Tapi Chung juga mengakui tidak mendapatkan semua yang mereka inginkan. Masih ada “puluhan lagu yang ingin kami gunakan,” tapi tidak bisa karena batasan dana, kerumitan mengurus lisensi label rekaman, atau tidak mendapatkan izin dari musisinya. Biarpun Chung tidak bisa menyebutkan anggaran khusus divisi musik dari produksi dokumenter ini secara spesifik, mengingat banyaknya seniman dan lagu yang digunakan sepanjang serial, tidak heran apabila budget mereka terkikis habis.

Chung mengatakan dia dan timnya menggunakan bermacam-macam taktik untuk mendapatkan lagu yang mereka ingin gunakan. “Kami kadang memohon agar dibiarkan menggunakan lagu tertentu. Kami menulis surat ke artis. Kami menghabiskan berjam-jam di telepon berusaha menjelaskan kasus kami dan membuat orang mengerti apa inti dari proyek kami, dan seringkali kami berhasil.”

Berhubung para penggemar basket tidak bisa menikmati NBA playoffs tahun ini akibat pandemi, kita semua bisa menikmati versi terbaik dari Michael Jordan. Bukan Joran era Space Jam, atau “Be Like Mike” yang sudah terlalu ngartis, melainkan saat dia dinobatkan sebagai atlet luar biasa yang mendominasi basket di semua lini.

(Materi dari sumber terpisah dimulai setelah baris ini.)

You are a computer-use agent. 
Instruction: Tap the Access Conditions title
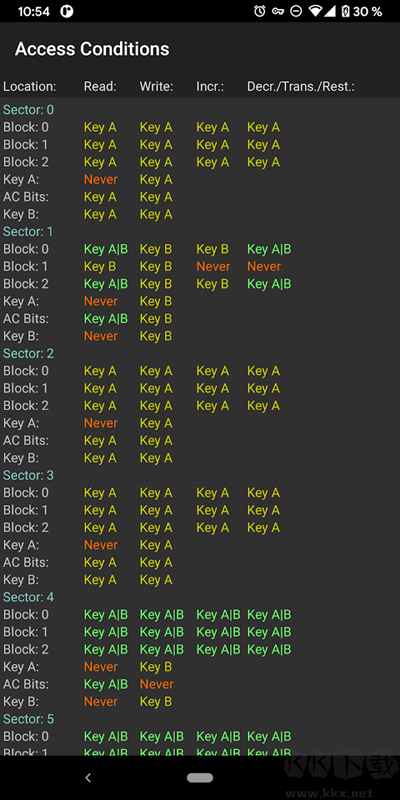tap(92, 49)
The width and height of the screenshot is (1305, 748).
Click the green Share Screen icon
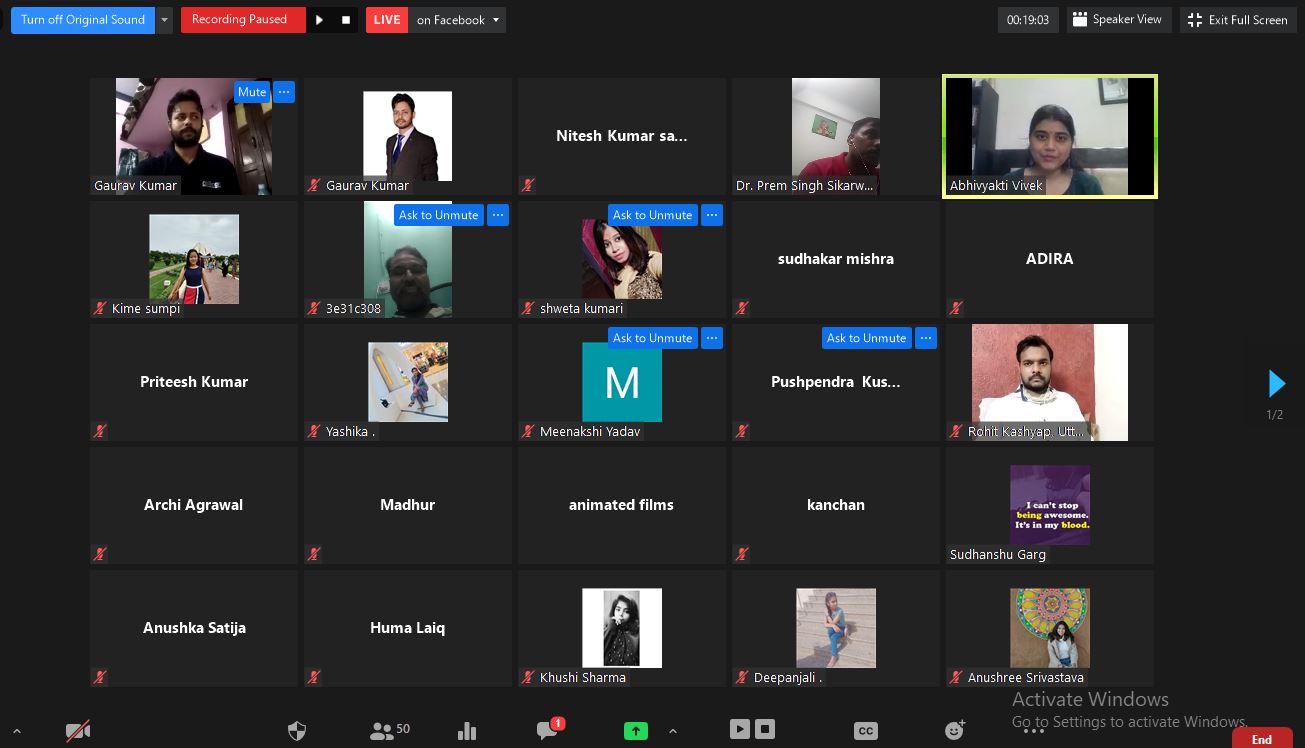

“Jordan di era 90’an enggak terlalu diasosiasikan dengan kebangkitan hip-hop,” ujar Chung. “Belum banyak yang pernah menonton highlight permainan Jordan ditemani soundtrack hip-hop old school. Menurut saya itu alasan kenapa serial ini sangat digemari. Sangat menarik melihat kombinasi dua hal ini.”

Soundtrack The Last Dance bisa kamu dengarkan di Spotify dan Apple Music.